El General Flores había resuelto levantar el sitio, para evitar la efusión de sangre. ¡Qué alma tan magnánima! Y qué hombre tan calumniado, sin embargo, por sus enemigos, incapaces todos de abrigar sentimientos tan generosos y nobles.
Por este motivo tuve un fuerte altercado con uno de nuestros amigos, que se empeñaba, lamentando la retirada, quererme convencer de que ya era tarde para dar ese paso puesto que ya había corrido la sangre en abundancia y la ciudad estaba reducida a escombros y sus habitantes arruinados, más otras tonteras y majaderías por el estilo. Verdad es que el disgusto fue general, pero pronto se convencieron de lo prudente y acertado de la medida.

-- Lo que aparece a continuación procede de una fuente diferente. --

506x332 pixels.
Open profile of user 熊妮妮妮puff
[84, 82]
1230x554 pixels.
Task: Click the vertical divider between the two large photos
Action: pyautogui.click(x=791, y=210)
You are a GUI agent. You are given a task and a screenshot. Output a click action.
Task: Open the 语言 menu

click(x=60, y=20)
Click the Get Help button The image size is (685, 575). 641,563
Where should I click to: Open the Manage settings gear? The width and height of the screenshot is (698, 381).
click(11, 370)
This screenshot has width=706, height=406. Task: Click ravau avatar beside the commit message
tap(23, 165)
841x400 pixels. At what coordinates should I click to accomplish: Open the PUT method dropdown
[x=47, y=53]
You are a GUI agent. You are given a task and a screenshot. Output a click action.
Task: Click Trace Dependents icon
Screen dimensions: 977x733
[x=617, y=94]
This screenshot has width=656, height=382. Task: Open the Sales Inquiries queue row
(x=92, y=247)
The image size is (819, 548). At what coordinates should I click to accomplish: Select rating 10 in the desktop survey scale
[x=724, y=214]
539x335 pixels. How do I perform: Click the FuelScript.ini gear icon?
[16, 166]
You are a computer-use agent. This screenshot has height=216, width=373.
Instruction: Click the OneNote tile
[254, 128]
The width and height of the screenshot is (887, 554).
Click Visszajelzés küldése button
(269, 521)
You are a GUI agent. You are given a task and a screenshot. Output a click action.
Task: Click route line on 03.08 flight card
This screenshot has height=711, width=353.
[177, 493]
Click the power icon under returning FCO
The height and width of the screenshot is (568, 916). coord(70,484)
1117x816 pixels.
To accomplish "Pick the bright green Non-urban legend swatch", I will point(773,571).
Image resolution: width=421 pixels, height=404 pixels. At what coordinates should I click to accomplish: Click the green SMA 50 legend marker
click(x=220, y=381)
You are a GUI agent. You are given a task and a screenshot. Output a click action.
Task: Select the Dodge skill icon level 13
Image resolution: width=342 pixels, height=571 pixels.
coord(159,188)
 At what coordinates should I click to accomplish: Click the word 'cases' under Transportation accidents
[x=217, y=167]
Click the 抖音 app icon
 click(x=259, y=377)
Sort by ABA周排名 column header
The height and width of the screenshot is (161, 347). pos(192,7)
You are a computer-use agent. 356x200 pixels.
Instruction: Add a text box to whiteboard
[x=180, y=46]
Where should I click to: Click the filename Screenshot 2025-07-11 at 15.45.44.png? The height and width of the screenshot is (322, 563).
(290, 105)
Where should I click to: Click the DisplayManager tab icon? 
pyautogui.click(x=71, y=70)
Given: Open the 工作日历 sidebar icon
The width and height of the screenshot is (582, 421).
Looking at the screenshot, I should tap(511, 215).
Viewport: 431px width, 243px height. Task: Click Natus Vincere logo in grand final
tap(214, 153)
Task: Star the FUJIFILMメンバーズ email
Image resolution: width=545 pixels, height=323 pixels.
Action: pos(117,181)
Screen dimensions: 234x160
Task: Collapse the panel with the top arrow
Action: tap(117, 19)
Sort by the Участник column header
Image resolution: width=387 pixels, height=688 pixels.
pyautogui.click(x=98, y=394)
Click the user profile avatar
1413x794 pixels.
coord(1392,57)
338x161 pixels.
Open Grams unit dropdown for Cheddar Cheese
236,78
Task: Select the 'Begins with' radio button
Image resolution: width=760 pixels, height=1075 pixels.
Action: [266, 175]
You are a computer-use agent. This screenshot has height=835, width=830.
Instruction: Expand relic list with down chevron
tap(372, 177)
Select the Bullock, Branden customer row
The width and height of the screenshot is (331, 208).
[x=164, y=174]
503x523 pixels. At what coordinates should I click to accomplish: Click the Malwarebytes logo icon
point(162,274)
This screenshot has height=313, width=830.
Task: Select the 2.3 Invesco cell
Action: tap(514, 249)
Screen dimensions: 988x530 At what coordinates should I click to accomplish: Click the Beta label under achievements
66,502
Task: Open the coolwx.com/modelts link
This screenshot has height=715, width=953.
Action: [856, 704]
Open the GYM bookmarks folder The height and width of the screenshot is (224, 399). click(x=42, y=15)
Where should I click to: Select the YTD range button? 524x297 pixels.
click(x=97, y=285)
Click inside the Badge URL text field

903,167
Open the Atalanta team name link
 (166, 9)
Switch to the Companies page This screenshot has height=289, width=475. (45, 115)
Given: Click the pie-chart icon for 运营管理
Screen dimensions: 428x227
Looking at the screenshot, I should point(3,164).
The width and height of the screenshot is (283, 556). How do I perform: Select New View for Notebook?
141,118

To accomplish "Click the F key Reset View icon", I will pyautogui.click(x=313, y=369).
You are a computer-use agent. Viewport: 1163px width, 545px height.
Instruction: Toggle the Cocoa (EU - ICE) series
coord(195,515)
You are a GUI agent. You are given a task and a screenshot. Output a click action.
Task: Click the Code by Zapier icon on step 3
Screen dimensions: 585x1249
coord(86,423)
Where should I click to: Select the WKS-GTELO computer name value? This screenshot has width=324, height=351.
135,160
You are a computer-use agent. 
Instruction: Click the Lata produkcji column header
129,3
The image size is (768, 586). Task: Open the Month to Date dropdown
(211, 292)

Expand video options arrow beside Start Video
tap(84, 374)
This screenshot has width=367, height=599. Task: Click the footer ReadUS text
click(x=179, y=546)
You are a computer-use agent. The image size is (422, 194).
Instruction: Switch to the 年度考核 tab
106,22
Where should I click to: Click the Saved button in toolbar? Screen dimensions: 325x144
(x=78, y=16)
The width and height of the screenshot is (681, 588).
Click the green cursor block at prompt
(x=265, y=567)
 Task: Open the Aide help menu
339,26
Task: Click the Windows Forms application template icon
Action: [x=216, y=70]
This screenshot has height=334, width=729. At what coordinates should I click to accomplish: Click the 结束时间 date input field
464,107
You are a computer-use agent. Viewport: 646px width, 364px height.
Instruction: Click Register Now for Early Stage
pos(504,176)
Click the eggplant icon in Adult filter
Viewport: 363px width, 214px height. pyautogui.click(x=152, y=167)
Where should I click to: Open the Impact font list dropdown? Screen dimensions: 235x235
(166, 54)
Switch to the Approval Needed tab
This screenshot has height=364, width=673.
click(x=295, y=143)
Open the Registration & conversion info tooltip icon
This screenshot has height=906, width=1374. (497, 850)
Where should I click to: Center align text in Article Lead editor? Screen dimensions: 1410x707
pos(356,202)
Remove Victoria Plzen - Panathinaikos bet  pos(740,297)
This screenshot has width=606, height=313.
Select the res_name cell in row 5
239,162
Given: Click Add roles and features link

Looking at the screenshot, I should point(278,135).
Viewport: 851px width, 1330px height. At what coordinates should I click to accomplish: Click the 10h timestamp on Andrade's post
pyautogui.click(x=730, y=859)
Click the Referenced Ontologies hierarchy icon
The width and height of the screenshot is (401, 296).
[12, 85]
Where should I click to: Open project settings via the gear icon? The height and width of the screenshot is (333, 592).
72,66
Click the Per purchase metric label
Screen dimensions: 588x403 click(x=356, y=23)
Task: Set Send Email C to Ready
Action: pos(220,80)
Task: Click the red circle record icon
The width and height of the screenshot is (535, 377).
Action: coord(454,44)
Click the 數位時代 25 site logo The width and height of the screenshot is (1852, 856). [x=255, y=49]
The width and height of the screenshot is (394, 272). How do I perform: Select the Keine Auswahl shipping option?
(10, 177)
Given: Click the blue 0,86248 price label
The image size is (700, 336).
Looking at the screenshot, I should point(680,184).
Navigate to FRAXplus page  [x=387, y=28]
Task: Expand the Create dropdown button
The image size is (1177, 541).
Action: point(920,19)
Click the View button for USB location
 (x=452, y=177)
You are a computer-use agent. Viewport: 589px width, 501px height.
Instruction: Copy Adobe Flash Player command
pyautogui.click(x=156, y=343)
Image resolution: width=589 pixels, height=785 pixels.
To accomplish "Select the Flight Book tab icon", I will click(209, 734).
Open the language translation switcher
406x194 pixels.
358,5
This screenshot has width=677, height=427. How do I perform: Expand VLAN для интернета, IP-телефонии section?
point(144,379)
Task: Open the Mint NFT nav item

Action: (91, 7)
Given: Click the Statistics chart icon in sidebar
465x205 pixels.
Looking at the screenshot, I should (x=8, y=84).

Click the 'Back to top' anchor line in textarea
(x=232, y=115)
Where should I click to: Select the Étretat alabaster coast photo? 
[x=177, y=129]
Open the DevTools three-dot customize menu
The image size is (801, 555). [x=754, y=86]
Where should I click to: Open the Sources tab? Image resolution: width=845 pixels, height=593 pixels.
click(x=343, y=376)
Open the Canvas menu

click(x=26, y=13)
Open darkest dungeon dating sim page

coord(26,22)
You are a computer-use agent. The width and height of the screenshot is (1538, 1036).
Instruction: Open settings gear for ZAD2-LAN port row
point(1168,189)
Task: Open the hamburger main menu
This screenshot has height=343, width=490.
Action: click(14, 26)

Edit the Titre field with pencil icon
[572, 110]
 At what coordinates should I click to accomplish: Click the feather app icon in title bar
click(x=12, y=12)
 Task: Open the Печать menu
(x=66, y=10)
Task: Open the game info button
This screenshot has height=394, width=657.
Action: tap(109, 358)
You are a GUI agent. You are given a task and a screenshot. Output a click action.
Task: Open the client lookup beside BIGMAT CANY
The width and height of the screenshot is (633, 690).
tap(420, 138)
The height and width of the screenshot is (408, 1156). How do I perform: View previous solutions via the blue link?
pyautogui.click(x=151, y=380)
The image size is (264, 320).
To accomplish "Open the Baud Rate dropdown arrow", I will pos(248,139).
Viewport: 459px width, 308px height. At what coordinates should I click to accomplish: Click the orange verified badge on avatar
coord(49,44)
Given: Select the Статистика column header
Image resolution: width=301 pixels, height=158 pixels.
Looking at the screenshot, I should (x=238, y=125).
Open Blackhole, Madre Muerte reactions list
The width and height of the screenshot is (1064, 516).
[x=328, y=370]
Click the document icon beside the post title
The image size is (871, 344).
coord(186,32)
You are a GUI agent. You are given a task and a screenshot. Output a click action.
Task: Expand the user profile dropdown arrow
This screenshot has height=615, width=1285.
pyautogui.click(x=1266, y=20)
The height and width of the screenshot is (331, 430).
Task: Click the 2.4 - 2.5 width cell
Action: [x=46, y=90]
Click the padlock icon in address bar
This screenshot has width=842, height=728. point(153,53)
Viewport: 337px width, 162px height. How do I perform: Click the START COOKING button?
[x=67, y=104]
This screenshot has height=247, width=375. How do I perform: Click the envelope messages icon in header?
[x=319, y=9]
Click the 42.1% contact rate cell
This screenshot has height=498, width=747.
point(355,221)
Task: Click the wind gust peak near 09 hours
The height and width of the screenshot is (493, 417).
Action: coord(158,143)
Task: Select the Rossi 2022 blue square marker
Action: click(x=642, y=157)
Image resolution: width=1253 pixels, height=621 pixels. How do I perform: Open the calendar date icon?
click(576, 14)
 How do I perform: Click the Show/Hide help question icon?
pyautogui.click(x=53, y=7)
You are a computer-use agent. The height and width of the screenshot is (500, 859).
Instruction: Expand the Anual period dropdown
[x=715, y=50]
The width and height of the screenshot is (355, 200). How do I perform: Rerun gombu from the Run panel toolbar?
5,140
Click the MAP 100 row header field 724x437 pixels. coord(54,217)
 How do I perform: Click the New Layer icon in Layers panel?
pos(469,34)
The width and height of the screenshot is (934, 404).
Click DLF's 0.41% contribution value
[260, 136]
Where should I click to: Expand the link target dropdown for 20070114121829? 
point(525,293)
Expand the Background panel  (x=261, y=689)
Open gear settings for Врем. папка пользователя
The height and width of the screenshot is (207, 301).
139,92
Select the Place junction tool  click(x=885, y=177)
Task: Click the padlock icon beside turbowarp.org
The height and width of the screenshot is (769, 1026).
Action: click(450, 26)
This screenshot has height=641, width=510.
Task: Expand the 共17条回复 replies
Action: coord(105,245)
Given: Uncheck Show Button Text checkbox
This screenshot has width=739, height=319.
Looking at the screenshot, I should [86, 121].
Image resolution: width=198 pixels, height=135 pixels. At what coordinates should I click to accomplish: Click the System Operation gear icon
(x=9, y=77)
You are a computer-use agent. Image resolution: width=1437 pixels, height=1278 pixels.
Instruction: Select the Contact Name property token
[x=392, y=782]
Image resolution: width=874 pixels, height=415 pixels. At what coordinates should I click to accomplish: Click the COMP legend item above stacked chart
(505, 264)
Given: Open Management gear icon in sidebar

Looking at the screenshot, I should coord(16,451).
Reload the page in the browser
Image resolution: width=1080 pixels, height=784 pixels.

No vaya usted a creer, mi querido Héctor, que aludo al importuno rumor de la aproximación de Sáa, ni a la aparición de unos individuos que venían en unos fletes ‘comme il faut’ y que se decían dispersos de Máximo Pérez. No lo piense usted.
Ojalá, amigo. Ojalá que viniese Sáa.
El plan del General es este: retirarse hasta encontrar el gran ejército brasileño del Mariscal Juan Propicio Mena Barreto, del que sabemos que ha entrado ya al país por la ciudad de Melo, para facilitar su incorporación. Y luego dejar que Sáa se interne en Paysandú y después, cuando menos lo esperen los enemigos, aparecer rodeando la plaza con un ejército de veinticinco mil hombres y obligar así a la guarnición a que se rinda.
Se llena así el gran desiderátum del General (evitar la efusión de sangre) y se obtiene la ventaja de matar dos pájaros de un golpe, pues Sáa tendrá que rendirse enseguida.
Cuánta previsión, mi querido amigo. El jefe de la Revolución es un hábil General, a la vez que un hombre cuyos humanitarios sentimientos todos aprecian.